» Page extract:
Updated on 2013-06-18 by Guest





Stock charts drawn on the movement of share prices or market indices are the basic tools of technical analysis. Investors look out to identify various trends and patterns, which share prices, would follow over the years. As technical analysis is based on the fundamental assumption that history repeats itself, it is believed that the share prices would follow common trends, which have been summarized over the years. Thus, by drawing different types of charts with the movement of prices over time analysts and investors would attempt to identify and fix up their buy and sell decisions and entry and exit points in the market. The most common forms of charts used for identifying such trends and trend reversals include line charts, bar charts and point and figure charts.

Charts have proved to be highly valuable and easiest form of tools in the technical analysis. As the data related to prices of shares are graphically represented in the charts, investors find it easier to extract information related to current trend in price movements, possible future movements in the prices, identification of support and resistance level of prices etc. The common type of trends and information that could be inferred by reading the charts include

• Support and resistance level of prices
• V formation
• Tops and bottoms
• Heads and shoulders
• Triangles
• Flags and pennants


Support and Resistance level of prices

Support level is referred to the point at which the share prices would be prevented from further decline by increasing demand for the shares in the market. Thus the fall in prices would either be halted for a short span of time or the shares would move towards a trend reversal from bearish phase to bullish phase. On the other hand, when the share prices reach the resistance level, their upward movement would further be prevented by falling demand for the shares. This could also happen due to greater supply in the shares, as a result of which the share prices would fall.
Say for example, if the price of a share keeps moving around $65 for weeks, then it would rise and reach a level of $80 after which the share prices would fall down and reach the original level of $65. Then the level of $80 would be referred to as the resistance level for the share, after which the share prices are not allowed to increase. On the other hand, the prices would not be allowed to decrease below the level of $65, which is the support level. Thus, at the resistance level, the supply of shares would be higher and at the support level, the demand for shares would increase.

» Required tasks:
- 1) Based on the passage on stock charts, does each statement agree with it? Answer yes or no, and quote the words that decide it. (a) Technical analysis assumes that history repeats itself. (b) In the price example, $65 is the resistance level. (c) Demand for shares increases at the support level.
- 2) Write out the passage on stock charts word for word, starting at "Say for example, if" and ending at "shares would increase.".

» Recorded information:
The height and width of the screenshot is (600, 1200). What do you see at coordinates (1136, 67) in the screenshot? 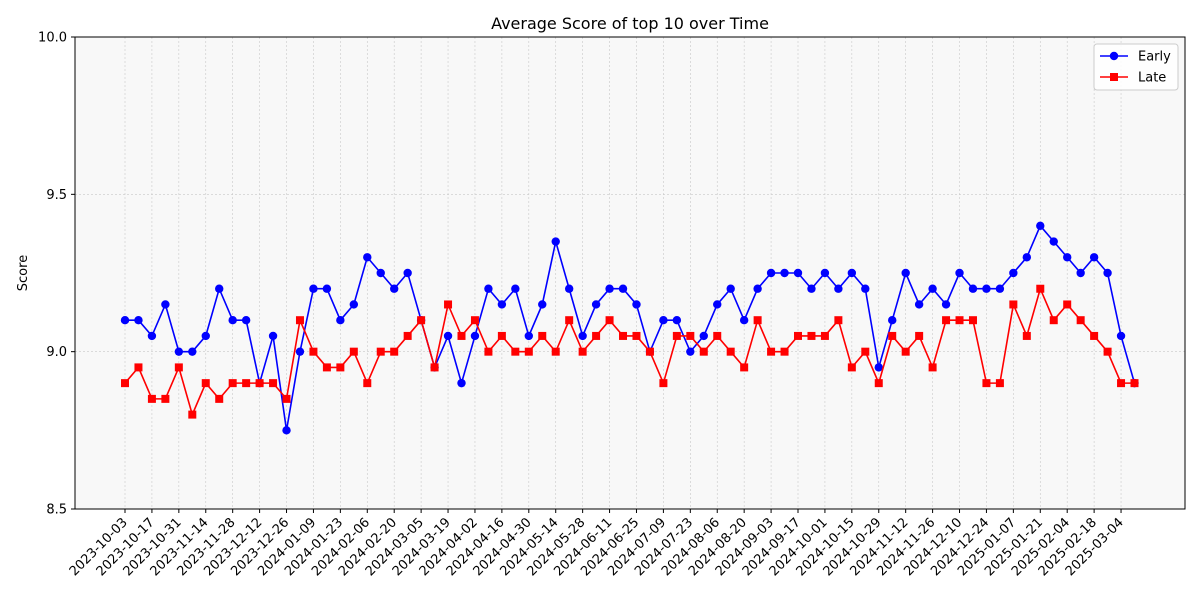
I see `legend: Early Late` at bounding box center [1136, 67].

» Responses for each task:
- 1)
(a) Yes: "technical analysis is based on the fundamental assumption that history repeats itself"
(b) No: "the level of $80 would be referred to as the resistance level for the share"
(c) Yes: "at the support level, the demand for shares would increase"

- 2)
Say for example, if the price of a share keeps moving around $65 for weeks, then it would rise and reach a level of $80 after which the share prices would fall down and reach the original level of $65. Then the level of $80 would be referred to as the resistance level for the share, after which the share prices are not allowed to increase. On the other hand, the prices would not be allowed to decrease below the level of $65, which is the support level. Thus, at the resistance level, the supply of shares would be higher and at the support level, the demand for shares would increase.